Hank Green over at EcoGeek first brought the Ceravision light source to my attention last week. And since then, I've seen some other writers picking up on it as well. The technology behind it is interesting. It is not a new breakthrough so much as it is a development of existing technologies:
"The device doesn't use any fascinating new technology, which is really good news as it can be built from parts already in mass production. It's a new sort of metal halide lamp (a tube of gas inside a lump of a metal oxide.) When the lamp is put in the presence of a microwave emitter (just like the one in your kitchen, but much smaller) a concentrated electric field forms in the tube of gas which promptly turns into plasma. More than 50% of the energy is emitted as light, which is 2x more than ordinary metal halide lamps, and four times more than ordinary fluorescents." -EcoGeek
The company is talking about using it for specialized applications: "The result is a lamp that produces exceptionally high light output and 'collimated' or very focused white light at a much lower cost than current high pressure metal halide sources. Future applications for the lamp are extremely broad, says Ceravision's Chief Scientist, Dr. Robin Devonshire. "It could be used as a replacement for electronic projector lamps, for rear projection TVs and for major industrial lighting sectors such as horticulture and airport networks."
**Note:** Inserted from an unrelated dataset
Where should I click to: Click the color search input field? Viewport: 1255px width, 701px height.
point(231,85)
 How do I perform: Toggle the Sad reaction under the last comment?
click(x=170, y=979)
This would be good for spotlights, but not as good for area lighting and general illumination tasks. Of course, there are ways of using this light source to do other lighting tasks, and, if the technology really takes off, there will be all kinds of developments that capitalize on it. But the most likely initial household uses of this are likely to be in projection TVs, rather than in room lighting.
The possibility that immediately comes to my mind is to use this in conjunction with a fiber optic lighting system. Since the light source for a fiber optic bundle only needs to have the light focused onto the end of the fibers, a very directional light would be a good pairing with a fiber optic system. This would also be likely to be used in ceiling installations for directional downlighting. The promised longevity would be another benefit from this system, particularly for inaccessible locations.
The company's hype is a bit overinflated. Their website calls it "The biggest revolution to the lighting industry since the invention of the filament lamp, and even the high power LED." In my view, that's a bit much. All in all, it's an interesting development, but I don't think this is going to be lighting your living room any time soon.